Seventy individuals with MS took part in the trial, of whom 83% were female and 88% were White, 9% African American, and 3% Hispanic or Latino. The mean age was 46.7 years, and the mean number of years in education was 11.8.

The vast majority (96%) of the participants had relapsing remitting MS, at a mean disease duration of 10.9 years, and 82% had a score of 0 or 1 on the PDDS.

Dr. Lynch showed that participants in the intervention group lost, over the course of the study, 8.6% of their total body weight, compared with a loss of 0.7% among controls (P < .001).

Moreover, 65% of the intervention group lost at least 5% of their body weight, whereas 41% lost at least 10% of their body weight, which again was significantly higher than that seen in the control group (P < .001).
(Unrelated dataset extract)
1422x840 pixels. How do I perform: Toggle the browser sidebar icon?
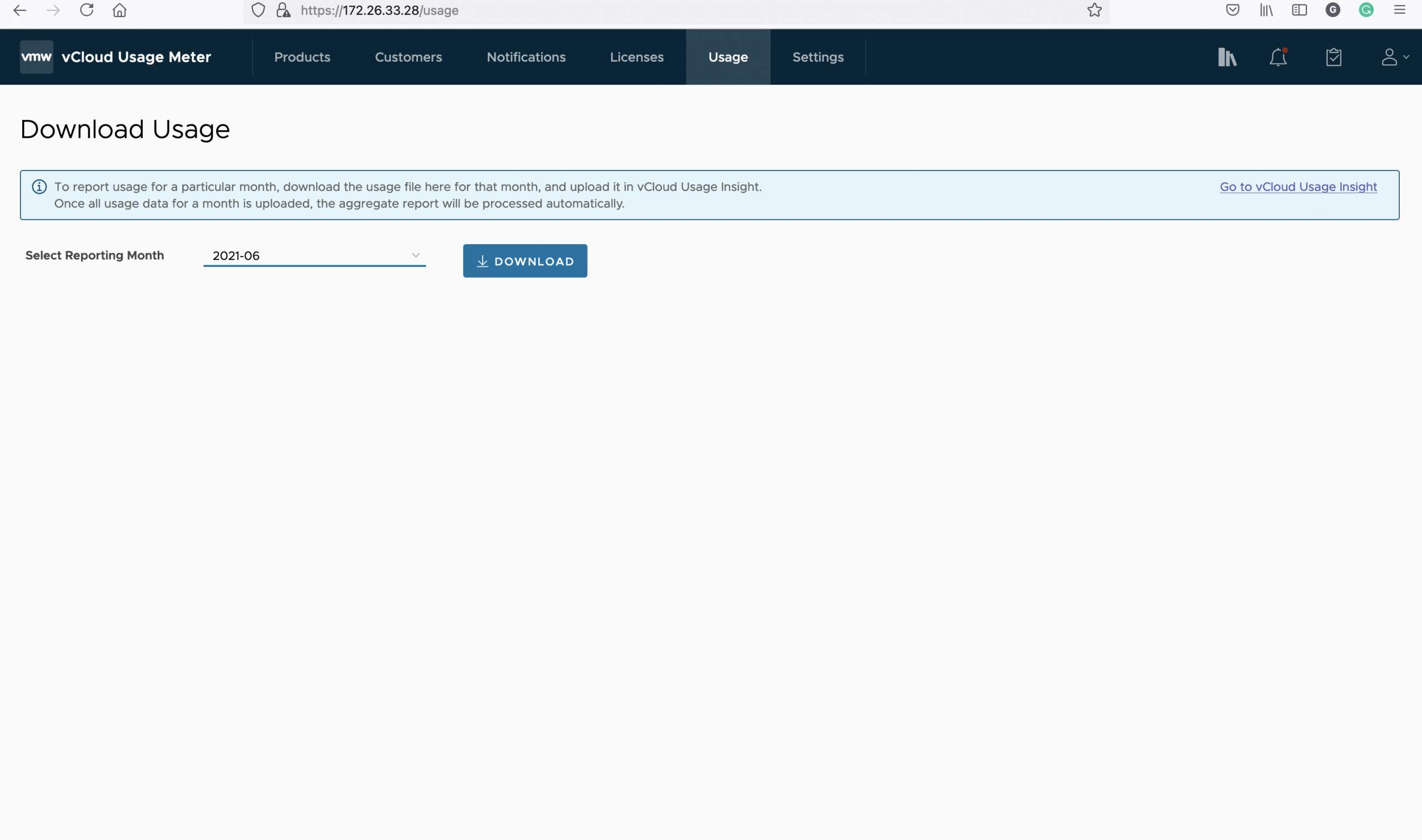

There was also a significant increase in moderate to vigorous physical activity in the intervention group as measured by accelerometry (P < .05), although Dr. Lynch pointed out this “did not necessarily correlate with their weight loss.”

Dr. Lynch showed there were significant differences across a range of anthropometric measures from baseline to follow-up between the intervention and control groups.

The adjusted difference in weight loss between the intervention and control participants was 7.8 kg, whereas the difference in reduction of BMI was 2.7 (P = .001 for both).

There was also a significant difference in the reduction in waist-to-hip ratio between the groups, at 0.033 in favor of the intervention, as well as a difference in the reduction in fat tissue, at 3.1% (P = .001 for both).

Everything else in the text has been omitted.